Cardiovascular Research Program, VA New York Harbor Healthcare System, SUNY Downstate Health Sciences University, New York, NY, United States; New York University Grossman School of Medicine, New York, NY, United States. Electronic address:

Published: March 2025

Cardiac arrhythmias still represent a major health problem worldwide, at least in part because the fundamental pathogenic mechanisms are not fully understood thus impacting the efficacy of therapeutic measures. In fact, while cardiac arrhythmias are in most cases due to structural heart diseases, the underlying cause remains elusive in a significant number of patients despite intensive investigations even including post-mortem examination and molecular autopsy.
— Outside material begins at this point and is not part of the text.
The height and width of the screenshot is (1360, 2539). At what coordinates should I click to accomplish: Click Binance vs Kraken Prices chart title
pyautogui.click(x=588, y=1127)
A large body of data progressively accumulated over the last decade provides strong evidence that autoimmune mechanisms may be involved in a significant number of such unexplained or poorly explained cardiac arrhythmias. Several pro-arrhythmic anti-cardiac ion-channel autoantibodies have been discovered, in all cases able to directly interfere with the electrophysiological properties of the heart, but leading to different arrhythmic phenotypes, including long-QT-syndrome, short-QT-syndrome, and atrioventricular block. These autoantibodies, which may develop independent of a history of autoimmune diseases, could help explain a percentage of arrhythmic events of unknown origin, thereby opening new frontiers for diagnosis and treatment of heart rhythm disorders. Based on this evidence, the novel term "autoimmune cardiac channelopathies" was coined in 2017. Since then, the interest in the field of cardio-immunology has shown a tumultuous growth, so much so that the number of arrhythmogenic anti-ion channel autoantibodies reported has significantly increased, also in association with not previously described arrhythmic phenotypes, such as atrial fibrillation, Brugada syndrome, and ventricular fibrillation/cardiac arrest. Thus, an updated reassessment of this topic, also highlighting perspectives and unmet needs, has become necessary and represents the main objective of the present review.